The Government of Equatorial Guinea condemned actions by France and Switzerland that it said were designed to influence the International Court of Justice (ICJ) in The Hague as it deliberates over the case brought by Equatorial Guinea against France. Arguments in the case were heard in October.
In a statement, Equatorial Guinea accused “French lobby groups, with the complicity of Swiss media and institutions,” of conspiring in “a false and wholly negative media campaign” against the country’s Vice-President, Teodoro Nguema Obiang Mangue.
It said the campaign was “launched…at the precise moment when the Judges in The Hague have to come to a decision regarding the action filed by Equatorial Guinea against France.”

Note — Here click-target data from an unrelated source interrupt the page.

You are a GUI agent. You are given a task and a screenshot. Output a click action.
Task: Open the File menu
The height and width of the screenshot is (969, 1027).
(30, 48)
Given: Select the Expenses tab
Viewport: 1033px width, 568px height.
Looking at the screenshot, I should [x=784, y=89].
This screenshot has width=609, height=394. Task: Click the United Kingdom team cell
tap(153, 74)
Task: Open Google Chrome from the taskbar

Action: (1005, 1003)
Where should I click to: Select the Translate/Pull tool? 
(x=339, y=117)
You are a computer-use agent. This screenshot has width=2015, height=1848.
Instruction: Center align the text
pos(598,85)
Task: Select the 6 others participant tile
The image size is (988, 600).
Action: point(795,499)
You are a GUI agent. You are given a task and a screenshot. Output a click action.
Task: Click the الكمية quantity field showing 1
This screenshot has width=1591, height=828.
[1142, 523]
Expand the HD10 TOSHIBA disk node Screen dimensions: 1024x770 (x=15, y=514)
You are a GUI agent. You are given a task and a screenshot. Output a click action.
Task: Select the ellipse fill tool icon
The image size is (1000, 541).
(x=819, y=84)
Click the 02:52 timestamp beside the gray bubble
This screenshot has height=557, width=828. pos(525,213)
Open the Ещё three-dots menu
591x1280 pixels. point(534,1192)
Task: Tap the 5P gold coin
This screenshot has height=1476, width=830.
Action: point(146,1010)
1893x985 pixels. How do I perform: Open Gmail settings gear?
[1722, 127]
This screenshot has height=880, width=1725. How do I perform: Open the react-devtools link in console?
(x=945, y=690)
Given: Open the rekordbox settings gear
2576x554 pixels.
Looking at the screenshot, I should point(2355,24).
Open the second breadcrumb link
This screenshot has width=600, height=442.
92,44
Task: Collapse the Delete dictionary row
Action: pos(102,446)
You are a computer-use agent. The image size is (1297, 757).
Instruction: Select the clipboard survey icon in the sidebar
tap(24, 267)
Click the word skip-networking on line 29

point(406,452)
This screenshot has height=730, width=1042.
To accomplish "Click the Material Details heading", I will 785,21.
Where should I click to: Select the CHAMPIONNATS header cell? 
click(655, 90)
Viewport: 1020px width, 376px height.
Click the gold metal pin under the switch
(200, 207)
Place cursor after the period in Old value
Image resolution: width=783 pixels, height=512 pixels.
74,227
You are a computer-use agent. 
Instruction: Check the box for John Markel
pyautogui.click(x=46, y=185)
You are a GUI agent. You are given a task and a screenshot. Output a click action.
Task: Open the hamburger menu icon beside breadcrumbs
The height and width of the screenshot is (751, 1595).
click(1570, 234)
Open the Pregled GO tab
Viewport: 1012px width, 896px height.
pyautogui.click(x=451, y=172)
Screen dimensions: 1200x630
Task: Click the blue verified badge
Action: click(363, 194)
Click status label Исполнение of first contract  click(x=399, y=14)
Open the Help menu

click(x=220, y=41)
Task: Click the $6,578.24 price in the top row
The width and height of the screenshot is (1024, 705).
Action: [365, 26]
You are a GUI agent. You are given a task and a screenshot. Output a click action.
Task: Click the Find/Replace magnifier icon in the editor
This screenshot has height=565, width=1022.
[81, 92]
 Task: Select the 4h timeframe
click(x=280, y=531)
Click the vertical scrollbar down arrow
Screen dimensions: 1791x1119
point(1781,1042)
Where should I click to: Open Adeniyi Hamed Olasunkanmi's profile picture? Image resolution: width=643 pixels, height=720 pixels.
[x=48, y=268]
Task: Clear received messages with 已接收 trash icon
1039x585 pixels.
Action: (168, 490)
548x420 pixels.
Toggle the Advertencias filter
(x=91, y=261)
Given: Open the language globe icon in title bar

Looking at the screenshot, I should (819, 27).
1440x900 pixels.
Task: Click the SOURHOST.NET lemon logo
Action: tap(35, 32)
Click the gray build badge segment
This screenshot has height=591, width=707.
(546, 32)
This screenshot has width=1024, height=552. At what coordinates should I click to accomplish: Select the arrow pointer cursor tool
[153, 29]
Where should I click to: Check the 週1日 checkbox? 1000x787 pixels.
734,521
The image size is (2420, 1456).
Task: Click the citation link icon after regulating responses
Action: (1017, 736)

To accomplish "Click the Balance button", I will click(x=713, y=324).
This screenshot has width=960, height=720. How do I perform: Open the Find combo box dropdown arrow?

Equatorial Guinea described information released by authorities in Switzerland regarding the seizure of various luxury vehicles that the Swiss said belonged to the vice-president as “absurd.” It said the vehicles were not the property of the Vice-President of Equatorial Guinea, but belonged instead to an Equatoguinean company.
It demanded the immediate return of the vehicles to the company, “their true owner.”
Equatorial Guinea filed an action against France before the ICJ, “to defend its sovereign right to non-intrusion and nonintervention in national affairs,” over French magistrates’ attempts to bring the Equatoguinean vice-president to trial.
The Government of Equatorial Guinea says it “has no doubt that this ferocious media campaign against the Vice-President of Equatorial Guinea, launched from various French media organizations just this week, is nothing but an attempt to influence the judges in The Hague, influence international public opinion, and as such, manipulate international justice.”
Equatorial Guinea also singled out Swiss media and government institutions that it said acted “at the request and in solidarity with France” and called on the authorities, media and institutions in Switzerland to maintain their historical neutrality.